Atlantide 2020, festival des littératures
Sous l’impulsion de son directeur artistique, Alain Mabanckou, 50 auteurs et dessinateurs venus du monde entier échangeront avec les lecteurs au cours de 80 rencontres, lectures et conversations, leurs mots et points de vue sur les grands enjeux de nos sociétés.

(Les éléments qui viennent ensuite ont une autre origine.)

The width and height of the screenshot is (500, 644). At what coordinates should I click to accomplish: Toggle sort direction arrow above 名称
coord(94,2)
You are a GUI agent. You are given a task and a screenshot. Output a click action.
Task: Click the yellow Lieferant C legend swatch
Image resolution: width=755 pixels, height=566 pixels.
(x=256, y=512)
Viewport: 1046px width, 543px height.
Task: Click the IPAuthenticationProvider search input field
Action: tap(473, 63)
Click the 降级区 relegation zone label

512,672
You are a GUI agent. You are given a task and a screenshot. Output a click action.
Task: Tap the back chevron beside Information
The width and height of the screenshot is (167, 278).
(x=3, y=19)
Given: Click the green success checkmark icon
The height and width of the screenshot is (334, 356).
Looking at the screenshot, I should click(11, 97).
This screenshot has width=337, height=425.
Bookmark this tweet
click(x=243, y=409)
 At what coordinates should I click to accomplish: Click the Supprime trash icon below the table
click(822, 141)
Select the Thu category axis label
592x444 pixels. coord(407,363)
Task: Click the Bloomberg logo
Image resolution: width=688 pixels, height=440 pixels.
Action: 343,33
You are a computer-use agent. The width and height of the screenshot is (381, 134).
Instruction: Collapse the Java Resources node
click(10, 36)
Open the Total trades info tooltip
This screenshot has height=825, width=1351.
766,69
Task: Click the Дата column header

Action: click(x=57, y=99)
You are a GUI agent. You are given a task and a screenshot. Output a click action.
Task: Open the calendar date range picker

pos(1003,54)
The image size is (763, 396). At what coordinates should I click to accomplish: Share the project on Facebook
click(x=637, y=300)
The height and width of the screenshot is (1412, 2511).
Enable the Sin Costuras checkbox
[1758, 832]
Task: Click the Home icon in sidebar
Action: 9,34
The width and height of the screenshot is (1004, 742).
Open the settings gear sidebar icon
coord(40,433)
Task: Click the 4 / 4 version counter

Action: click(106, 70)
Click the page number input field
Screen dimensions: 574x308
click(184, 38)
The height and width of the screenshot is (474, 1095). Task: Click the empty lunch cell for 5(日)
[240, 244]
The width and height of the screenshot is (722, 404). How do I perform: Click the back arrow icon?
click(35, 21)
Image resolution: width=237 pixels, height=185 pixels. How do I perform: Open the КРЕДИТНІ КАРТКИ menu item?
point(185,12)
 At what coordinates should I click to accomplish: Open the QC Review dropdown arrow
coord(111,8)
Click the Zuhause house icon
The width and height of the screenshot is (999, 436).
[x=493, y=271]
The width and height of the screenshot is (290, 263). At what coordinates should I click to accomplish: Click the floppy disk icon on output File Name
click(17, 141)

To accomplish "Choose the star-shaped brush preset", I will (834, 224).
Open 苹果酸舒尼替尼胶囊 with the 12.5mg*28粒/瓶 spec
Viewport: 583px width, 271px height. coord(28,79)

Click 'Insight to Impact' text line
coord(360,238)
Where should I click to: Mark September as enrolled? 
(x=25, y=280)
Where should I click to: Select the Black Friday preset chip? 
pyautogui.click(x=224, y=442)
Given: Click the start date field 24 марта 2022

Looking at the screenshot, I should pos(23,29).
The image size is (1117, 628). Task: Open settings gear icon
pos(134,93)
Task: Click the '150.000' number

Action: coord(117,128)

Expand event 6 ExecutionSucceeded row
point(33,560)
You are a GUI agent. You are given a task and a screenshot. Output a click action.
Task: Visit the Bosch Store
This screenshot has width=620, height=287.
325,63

- Du jeudi 5 mars 2020 au dimanche 8 mars 2020
44000 Nantes
L'avis de la rédaction
Jouer avec les mots
Sous la direction de l’écrivain Alain Mabanckou, le festival littéraire nantais continue de feuilleter les pages de la littérature internationale. 60 auteurs de 26 nationalités différentes au rendez-vous. De A à Y, Kaouther Adimi, Sylvain Coher, Didier Daenincks, Marie Darrieussecq, Abd Al Malik, Yaël Pachet, Abdellah Taïa… Zhang Yueran. Parmi eux, Catherine Blondeau, la directrice du Grand T, prouvera que sa présence ici n’est pas usurpée tant son premier roman Débutants porte haut et fort les couleurs de l’engagement, la liberté et l’ouverture à l’autre, les maîtres mots de cette édition.Julie Baron
L'interview
Une mélancolie arabe, Le Jour du Roi (Prix de Flore 2010), Infidèles, Un pays pour mourir… Abdellah Taïa a bousculé la littérature du Maghreb avec des romans miroirs de l’actualité où il évoque clairement son homosexualité, les exclus… Avec La vie lente paru en 2019, il traite du changement de regard sur l’immigré en France après les attentats. Il prend place parmi les voix du monde invitées du festival Atlantide.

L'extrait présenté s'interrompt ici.